Infrequently Noted

Alex Russell on browsers, standards, and the process of progress.

Reason #39 That Nothing Gets Written For Phones (Yet)

Moore's Law can imply a lot of different things depending on what you place as your primary priority. If it's raw compute power with no concern for power use or heat dissipation, you get huge boots every couple of years. If you're after more compute on the same power budget, just wait a while. Predicting what we'll be using in a couple of years is a related-rates problem where the backstop conditions are "any trend that can't continue won't" and whatever market forces drive the non-CPU constraints. Datacenters hit a wall in terms of power use and heat dissipation, and the result is that Intel, AMD, and Sun now are plastering the Financial District with competing billboards touting their FLOPS-per-watt in lieu of GHz ratings.

I suspect that we're in for some similar reckonings in the mobile device world, but the constraints are very different from what the PC world has been up against. For one, the overall power density in phone/PDA batteries is increasing, but only at about something between 9 and 18 percent a year depending on who you read. Competing for this meager power budget are:

So the assumption that we'll get more raw CPU power for PIM-style apps and web browsing in next year's model is related as much to the design goals of the industry as it is to any particular technology trend.
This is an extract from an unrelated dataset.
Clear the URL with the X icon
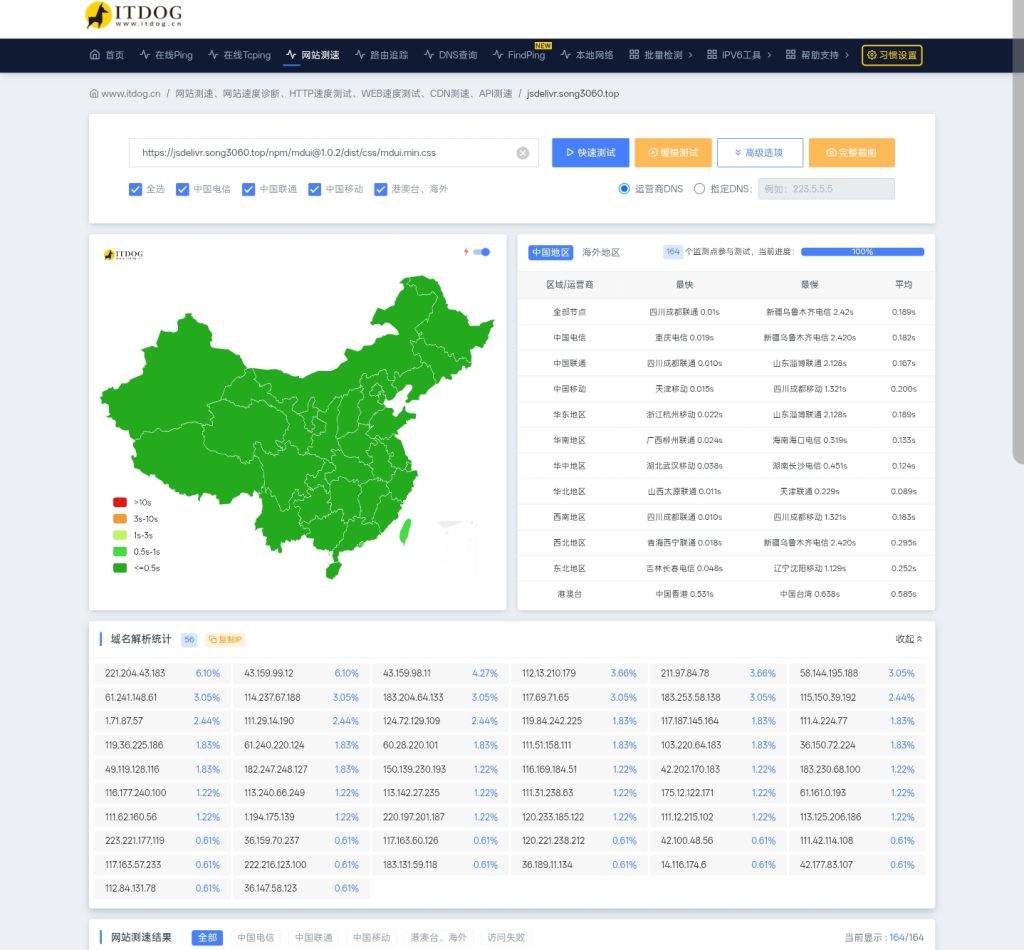tap(522, 153)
But the big barrier for the use of the mobile web is, and has been, the UI. And I don't just mean the layout of mobile browsers or the way pages get formatted. No, I mean the way people actually punch alphanumeric characters into these things. The available options all revolve around form factor. Clamshell == numberpad + 3tap. PDA-ish == thumb-board, widscreen == on-screen keyboard. All of these options put at least one set of characters at a tremendous speed dis-advantage. The biggest common (fast) input element is some sort of directional input system with a center-click button. It seems like a minor quibble in the pantheon of problems with getting the web onto phones in a meaningful way, but I think it creates a real problem for the "flatness" of the internet. In the same way that there's huge pressure to get a short domain name for startups, I can easily envision a scenario where there's a bidding war to get in the top page of links on the carrier's (non-resettable?) mobile browser homepage. And carriers don't leave money on the table. They hate open markets almost as much as they hate you.
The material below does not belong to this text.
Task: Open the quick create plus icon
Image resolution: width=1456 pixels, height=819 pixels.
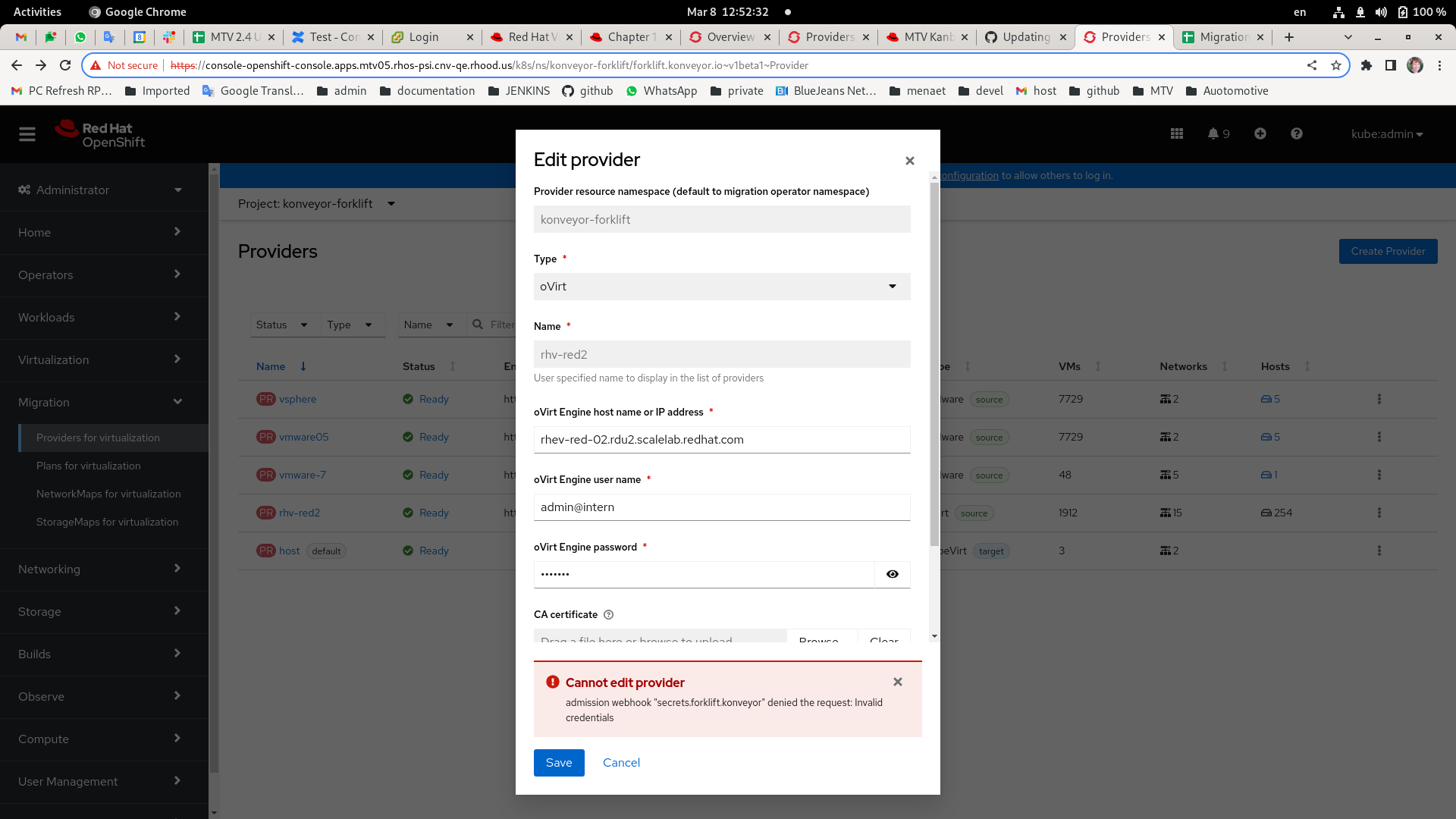Action: [x=1260, y=133]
So where does that put us? If there's good news, it's that eventually carriers will learn to sell bandwidth at a reasonable price ('cause that's how they'll keep customers) and beef up their minimum-spec processor and browser requirements, but I don't think it'll happen for a couple of years. First, the UI issues are going to require something like ubiquitous thumbpads or something more drastic (chording?) to turn these devices into anything but low-end digital cameras with super-slow upload facilities. Secondly, screen density improvements and the attendant bandwidth chewing properties of bitmap graphics are likely to keep CPU/SOC spare power in check until most phones sprout dedicated graphics co-processors (and if they already have, then they're just competing for power). Once screen density, contrast, color depth, and touch sensitivity start to settle down, we'll probably be left with a sudden improvement in processing budget, but it's unclear how long that'll get soaked up by piggier OSes before trickling down to applications.
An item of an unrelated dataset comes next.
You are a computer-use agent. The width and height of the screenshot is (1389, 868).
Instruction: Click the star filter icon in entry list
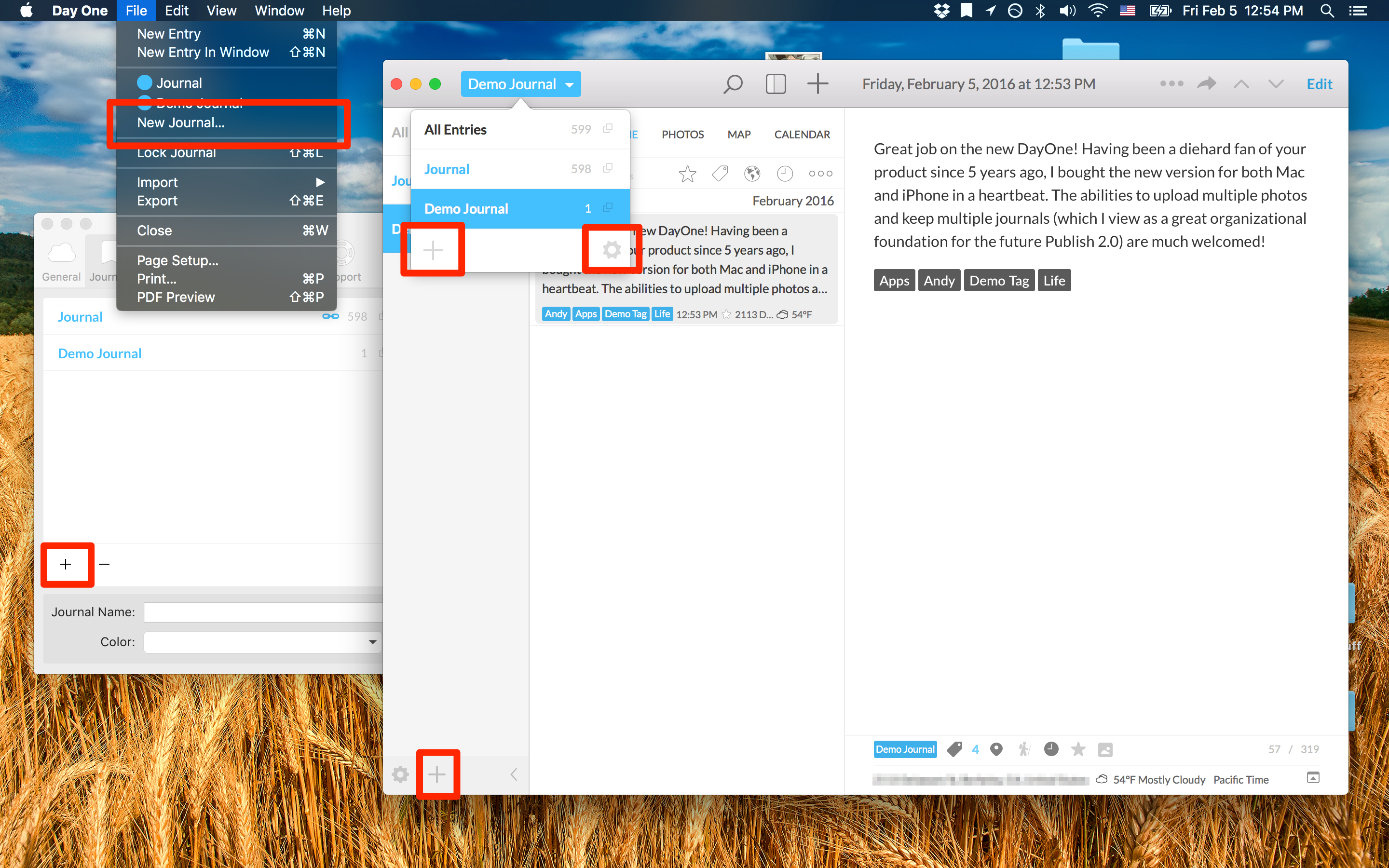coord(687,174)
The last hurdle for making the mobile web a reality is bandwidth and latency. Luckily, bandwidth will probably get figured out. Latency, OTOH, won't. We'll just have to learn to with that one. Handset turnover rates combined with improvements in carrier networks give me some hope that by the time we have realistic browsers on phones we'll be sucking down content over relatively wide pipes. Of course, when the carriers have the "a ha!" moment around fixed-price mobile data is the big unknown. There's more money to be made if they give up a little control, but that goes against everything they know and believe.